Blancos
O Real jogou com uma camisa branquíssima, feita de garrafas de plástico reutilizadas, que remeteu ao passado do time
Quando o futebol chegou à Espanha e podiam ser lidas crônicas tão bonitas como esta de El Imparcial (“Os madrilenhos jogaram muito bem, mas com a desvantagem de serem quase todos gente nova neste vigoroso sport”), o Real Madrid, como clube mais antigo da cidade, impôs jogar de branco porque era a cor da roupa íntima com que todos jogavam então; os jogadores tiravam a roupa de rua e usavam o calção e a camiseta como uniforme. Como os times se distinguiam por uma faixa diagonal tipo Miss que acabava caindo, o Real Madrid disse que, como clube mais antigo, jogaria sempre de branco: que os outros mandassem fazer calções de outras cores. Com esse primeiro gesto totalitário o clube não só garantiu o negócio da Adidas meio século antes como também fundou algo tão importante como o madridismo: o antimadridismo.

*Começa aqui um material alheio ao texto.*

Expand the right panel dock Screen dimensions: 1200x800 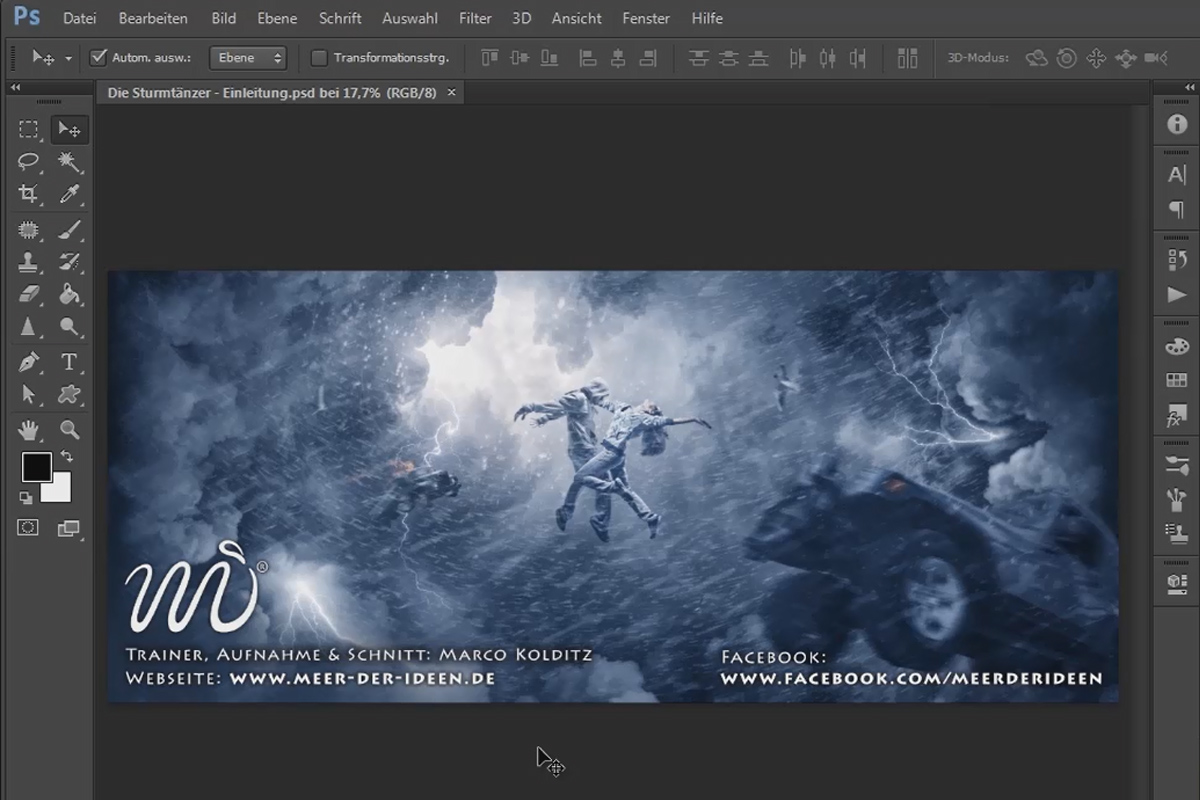coord(1167,88)
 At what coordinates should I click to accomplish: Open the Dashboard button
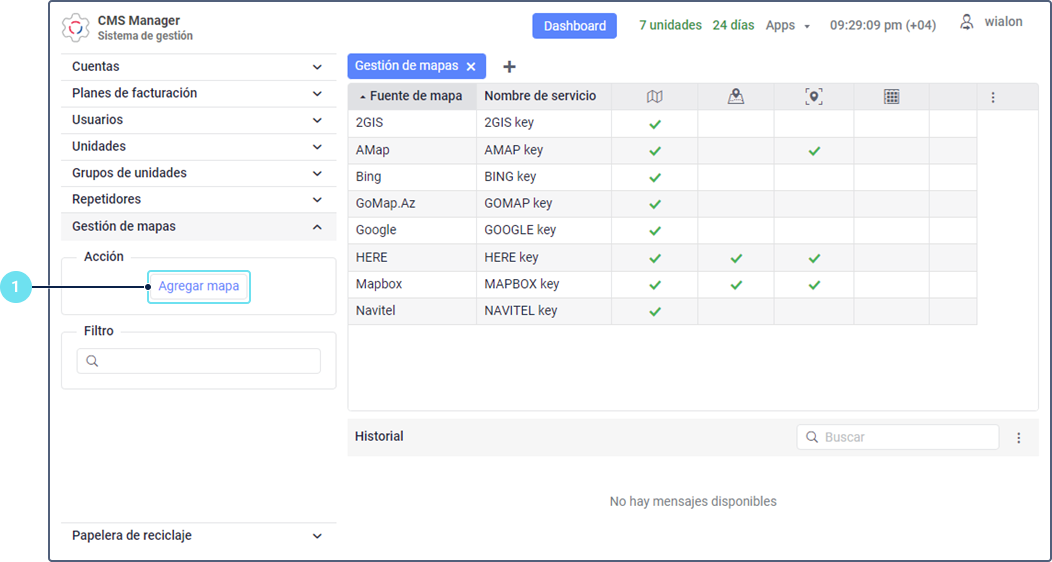pos(574,26)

No sábado, em resposta a uma campanha a favor dos oceanos, as estrelas jogaram com camisas feitas com 28 garrafas de plástico jogadas no mar cada uma. Uma camisa reciclada, uma peça quase de colecionador à qual aconteceu a mesma coisa que à arma feita com sabão de Woody Allen em Um Assaltante Bem Trapalhão. Dois planos perfeitos, a camiseta e a arma, arruinados pela chuva. No caso de Allen, para que os bancos voltassem a ganhar. No caso do Real Madrid, a tempestade serviu para despojar a camiseta do patrocinador e do escudo. O resultado foi uma camiseta branquíssima que grudava nos músculos e deixava uma imagem antiga e formidável. Era uma equipa intimista despojada de épocas, como um ovo abrindo pela primeira vez. Por alguns minutos, o Real Madrid foi o Madrid Foot-Club de 1902 com tanta fidelidade que houve jogadores que pareciam gente nova nesse vigoroso sport.
A última grande camiseta branca imaculada e sem publicidade deixou para o Real Madrid uma Champions League em Glasgow e centenariazo no Santiago Bernabéu. Da roxa, que foi recuperada este ano, só se sente falta de Zanussi, da neve e de Hugo jogando de bermuda em Moscou, numa partida às seis da tarde. Como a beleza do futebol está em desacordo com o negócio, e sem negócio não há sobrevivência, o Real Madrid irá a Barcelona no sábado com sua camiseta habitual em vez de uma camiseta feita com 28 garrafas de champanhe Armand de Brignac para suprir a ausência de Bale: em certos lugares é preciso se apresentar sempre com luxo. E os luxos a que se dá o Real Madrid, arriscados como poucos, são encher-se de ausências antes de ir para Barcelona para viajar brancos como cordeiros.